Pour l’instant, la production de logements neufs est particulièrement faible sur ce territoire. Ce phénomène va-t-il perdurer ?

Jean-Paul Fournier : La morosité actuelle n’est pas propre à Nîmes. Nous allons libérer des secteurs en 2013. Intra-muros, cela correspondra au lancement de 300 à 400 logements. Des projets phares vont connaître un développement en 2013. C’est le cas du Mas de Lombard, dans le secteur de l’Est Nîmois. Il représente un espace d’environ 100 Ha en limite Est de l’urbanisation actuelle de la ville dont 20 ha sera urbanisé du fait des contraintes inondation, ce qui permettra de densifier. Le Mas Lombard est idéalement situé, à environ 10 mn du centre ville ce qui permet de concevoir un nouveau quartier relié au futur réseau de transport d'agglomération et privilégiant les modes doux. Le Mas du Lombard permettra de répondre à la demande et aux besoins en logements neufs sur l’Agglomération Nîmoise, recensés dans le cadre du PLH, en créant environ 1 000 logements diversifiés et des équipements publics utiles à l'ensemble du secteur. Avec l’écoquartier universitaire Hoche, nous avons engagé un vaste programme urbanistique tendant à rééquilibrer le centre-ville vers l’est.
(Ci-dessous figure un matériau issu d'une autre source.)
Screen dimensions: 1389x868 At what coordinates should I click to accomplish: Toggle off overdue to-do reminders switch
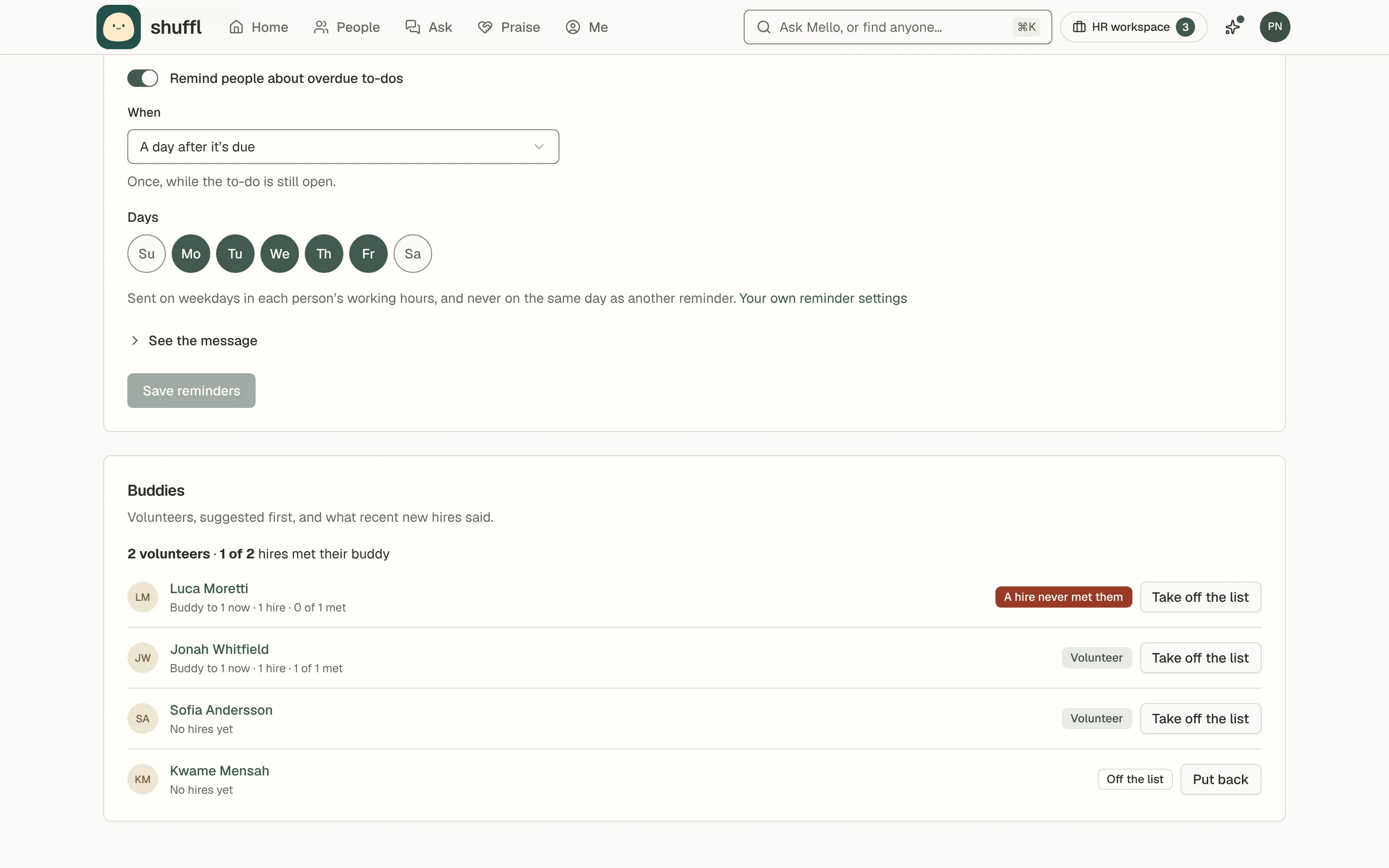click(142, 78)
Il s’appuie sur un projet de campus universitaire qui à l’emplacement de l’ancien hôpital Gaston Doumergue, ce nouveau cadre de vie proposera également des logements, des commerces et des espaces de nature en ville, piloté par l’urbaniste Antoine Grumbach. La rentrée universitaire 2013 sera assurée et l’ensemble du chantier sera terminé entre 2015 et 2016. La Zac du Puits du Roulle, vers la route de Sorgues est en cours d’achèvement et permet la reconstruction de logements sociaux dans le cadre de la rénovation urbaine du quartier d’habitat social de Valdegour. Parmi les projets également qui feront l’actualité de 2013, entre Courbessac et le Mas de Mingue, c’est le secteur Mas de Teste qui couvre 17 ha et où à terme, près de 400 logements, petit collectif, maisons groupées ou isolées, seront construites. Avec le triangle de la gare, nous allons installer cette année un complexe cinématographique et 200 logements restent à réaliser sur le site. Puis, à long terme, à l’horizon 2018/2019, vient le projet de la gare TGV de Manduel.

Vous avez reçu la Marianne d’Or du développement durable. Pour quelles raisons ?
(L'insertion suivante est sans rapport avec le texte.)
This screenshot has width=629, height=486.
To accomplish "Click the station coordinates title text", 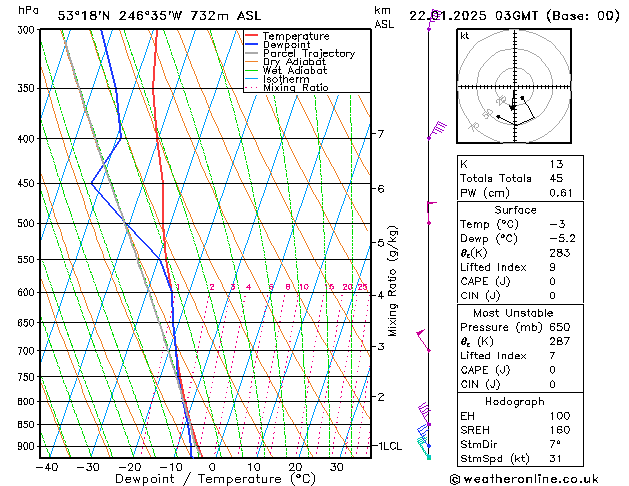I will tap(145, 15).
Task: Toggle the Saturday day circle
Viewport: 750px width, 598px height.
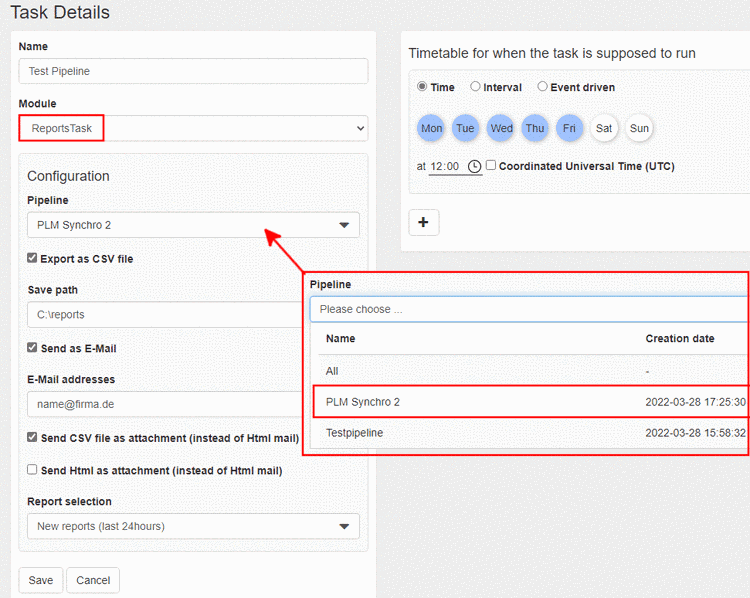Action: point(604,128)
Jean-Paul Fournier : C’est effectivement dans le cadre du Conseil constitutionnel, en présence de Jean-Louis Debré, que j’ai reçu, en décembre, au nom de la Ville de Nîmes, la Marianne d’Or du développement durable, pour le projet du quartier Hoche-Sernam. C’est un « plus » qui prouve que nous sommes attentifs à l’environnement. L’Etat avait déjà reconnu la qualité de notre projet, pour son souci du développement durable et du cadre de vie, en le distinguant au palmarès national « Ecoquartier ». Sur ce site de 6 ha, nous avons souhaité conserver des bâtiments inscrits au patrimoine. Nous avons créé des bassins de retenus d’eau, porté beaucoup d’attention à l’environnement, dans un secteur qui avait été très touché par les inondations en 1988.
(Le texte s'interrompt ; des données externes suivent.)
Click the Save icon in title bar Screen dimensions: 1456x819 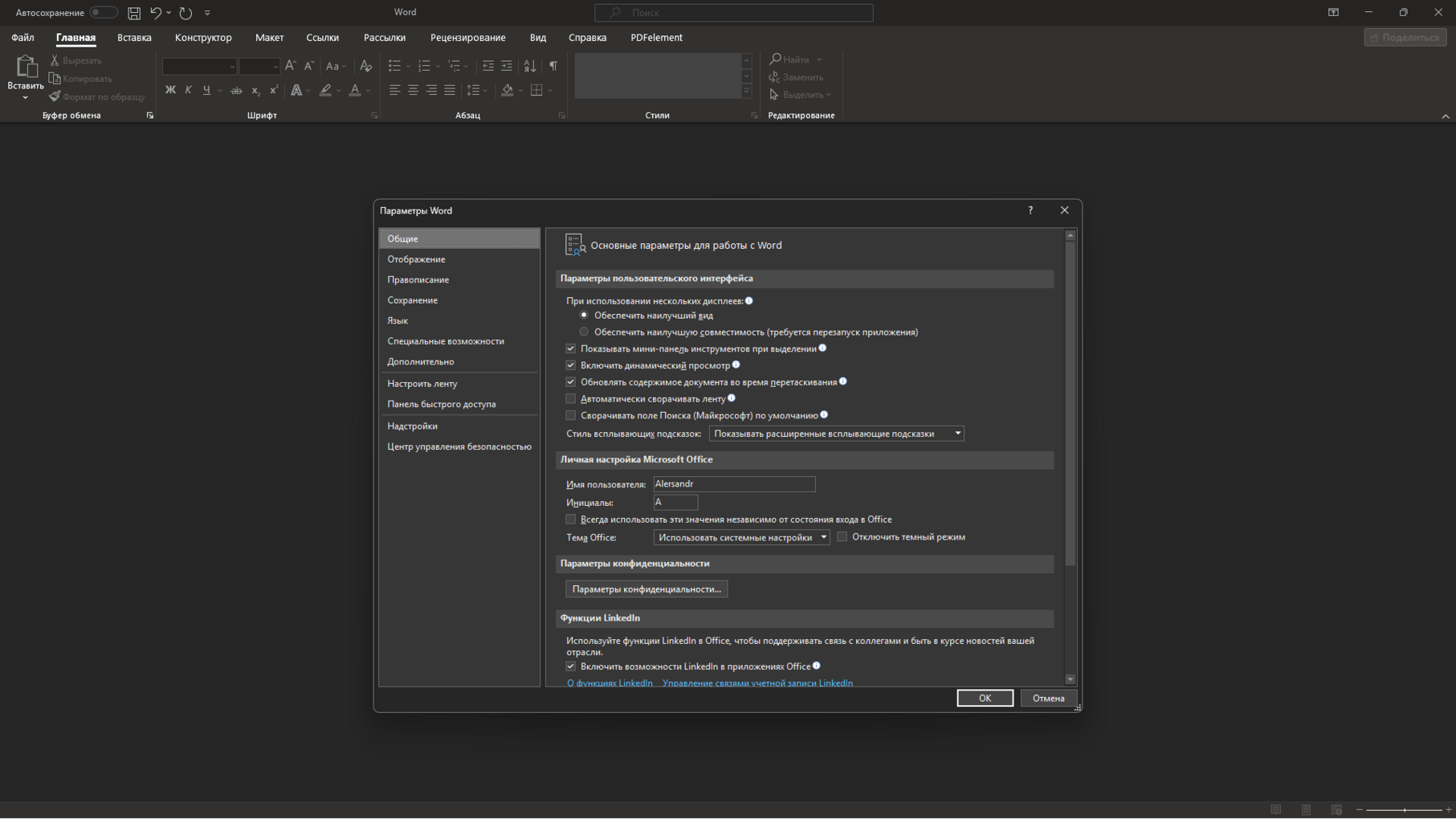pyautogui.click(x=134, y=13)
Où en est le projet pôle métropolitain entre Alès et Nîmes ?

Jean-Paul Fournier : Les deux agglomérations représentent un nouvel ensemble de 380 000 habitants et 43 communes, soit la moitié de la population du Gard et un bassin de vie qui va du Rhône jusqu’aux Cévennes. Concrètement, ce pôle va être relié par le futur aménagement de la 2X2 voies qui aboutira à Nîmes et rattrapera l’autoroute. La gare d’Alès sera connectée à la future gare TGV de Manduel. Les hôpitaux, le musée de la Romanité, tout cela sera mis en lien. L’idée de la métropolisation des agglomérations est de pouvoir faire face à Marseille ou Barcelone et d’autres agglomérations se rapprochent de nous comme c’est le cas de Montpellier. Nous avons, ensemble, des projets structurants, des patrimoines et des paysages communs qui nous permettront de peser dans le cadre de l’évolution des territoires.